Primeiro monumento a homenagear uma mulher negra na capital paulista é de 1955
Dos inúmeros monumentos que estavam espalhados pela cidade de São Paulo na primeira metade do século 20, nenhum deles fazia uma referência direta à cultura e à identidade negra. Sobravam monumentos para homenagear brancos e até indígenas, estes reconhecidos em pelo menos duas esculturas importantes, uma na região central e outra na zona leste.
Nos preparativos para o 4º centenário de São Paulo, falou-se sobre inaugurar diversos monumentos pela cidade no período comemorativo. Dentre as principais obras construídas estão o Monumento às Bandeiras, obra de Victor Brecheret plenamente conhecida, a escultura do 4º Centenário, que infelizmente foi destruída, e uma terceira, a Mãe Preta, no Largo do Paissandu.
O monumento Mãe Preta foi o último alusivo ao quadrigentésimo aniversário de São Paulo a ser inaugurado.
O projeto da obra foi escolhido por meio de um concurso público, vencido por um escultor concorrente sob o pseudônimo de Ibirapuera.
Mais tarde, no anúncio da escolha, foi revelado ser o escultor santamarense Júlio Guerra, mesmo artista que, alguns anos depois, ficaria ainda mais conhecido por outro monumento paulistano, o Borba Gato.
Com a cobertura da Folha da Noite, antecessora desta Folha, a escultura foi apresentada ao público na manhã de 23 de janeiro de 1955, em uma cerimônia concorrida no Largo do Paissandu. A obra foi instalada ao lado da igreja Nossa Senhora do Rosário dos Homens Pretos, onde está até hoje.
Apesar da homenagem feita à cultura e identidade negra com a escultura, a obra de Júlio Guerra não ficou livre de críticas. Representando uma Ama de Leite, o projeto modernista desagradou a muitos militantes do movimento negro à época, devido ao exagero no tamanho de seus pés e mãos.
Entretanto, era algo comum em obras de cunho modernista, como pode ser visto na pintura “A Negra”, de Tarsila do Amaral, e até mesmo na pintura “Café”, de Cândido Portinari.
Outra voz que criticou a escolha do estilo modernista para a estátua foi o jornalista e ativista José Correia Leite. Principal nome da imprensa negra paulista e personalidade histórica do movimento negro brasileiro, Leite disse, à época, que a escultura não representava a mulher negra, bonita e educada que foi a figura da Ama de Leite.

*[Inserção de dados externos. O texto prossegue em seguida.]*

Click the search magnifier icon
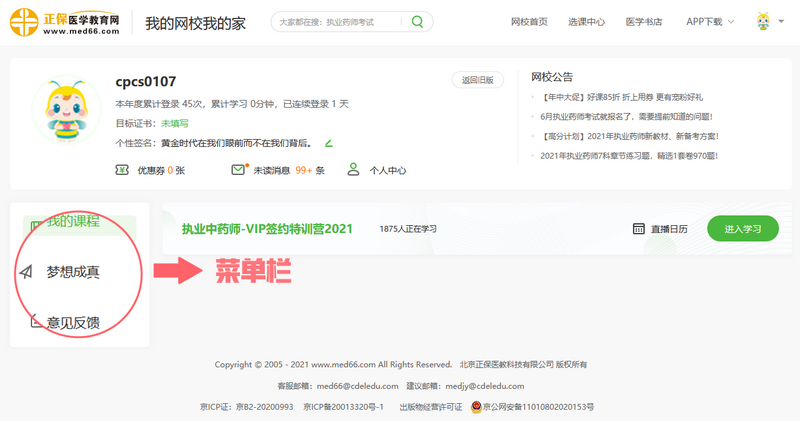coord(416,22)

Críticas à parte, o monumento aos poucos foi caindo no gosto da comunidade negra e, com o passar dos anos, se solidificou como uma grande homenagem de São Paulo aos negros do Brasil.
Anos depois da inauguração da estátua, começou a comemoração do Dia da Mãe Preta, sempre no dia 13 de maio. A iniciativa traz festividades e celebrações religiosas ao redor do monumento.

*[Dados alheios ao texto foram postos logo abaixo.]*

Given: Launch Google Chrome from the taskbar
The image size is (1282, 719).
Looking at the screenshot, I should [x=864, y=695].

E o Dia da Mãe Preta foi especialmente celebrado em 1972, ano em que o evento foi agraciado com a importante visita do então presidente da República, Emílio Garrastazu Médici. A visita presidencial ao local atraiu uma multidão de 10 mil pessoas, que viram o então presidente junto do governador paulista Laudo Natel depositar flores ao pé da estátua.
Desde então, tornou-se rotina ver flores e até velas serem depositadas na base do monumento, que não raro é visto com sua base chamuscada.
Uma obra de tamanha importância não poderia deixar de ser um patrimônio paulistano. Em 2004 o município de São Paulo, através do Conpresp (Conselho Municipal de Preservação do Patrimônio Histórico, Cultural e Ambiental da Cidade de São Paulo), tombou a escultura Mãe Preta como patrimônio histórico da cidade.
A obra é confeccionada em bronze e tem sua base em granito. Em três faces da base da estátua existem gravuras e inscrições. No lado esquerdo há a alegoria de um pelourinho; no lado direito, imagens da Mãe Preta; e, na parte frontal da base, o escultor Júlio Guerra reproduziu o poema “Mãe Preta”, do poeta Ciro Costa.